White women are complicit in upholding white supremacist capitalist patriarchy...she aight


----------



## mensa (Oct 12, 2018)

He hugged and patted her on her back like she was his long, lost brother...and then he shoved her out of his way!

What kind of "I am not attracted to you and when I rarely do hug you,
it's like hugging one of my male beer drinking buddies" marriage is that?!?!?


----------



## LadyPBC (Oct 12, 2018)

It appears as if '45' told him to show some affection to his own kids.  In a rush to show his gratitude and determination to do '45's every bidding he pushed his wife out of the way to kiss/embrace his kids.  The youngest daughter's face told the whole story.  I'm guessing she was thinking it odd that dad shows affection and kept looking at her mom to make sure everything was alright.  

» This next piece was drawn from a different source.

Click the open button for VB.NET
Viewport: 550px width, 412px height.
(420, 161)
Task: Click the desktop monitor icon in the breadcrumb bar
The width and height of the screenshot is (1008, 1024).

He Kav' was rough housing his wife as if they had just won the basketball championship and she never returned his enthusiasm or showed any affection.


----------



## SoniT (Oct 12, 2018)

Wow. She has sadness in her eyes. She looks like she knows he's full of it. Who knows what goes on behind closed doors.


----------



## Petal26 (Oct 13, 2018)

We saw her face at the hearings, and the only time I've seen her happy was when they first got married.  Those old pictures of them and president Bush and justice Kennedy way back in the day.  

















Now they look like they haven't had (consensual) sex since '09 or something.


----------



## nubiangoddess3 (Oct 13, 2018)

Rocky91 said:


> White women are complicit in upholding white supremacist capitalist patriarchy...she aight




Exactly, she knew and knows exactly who she married.  She gets no sympathy nor empathy from me.


----------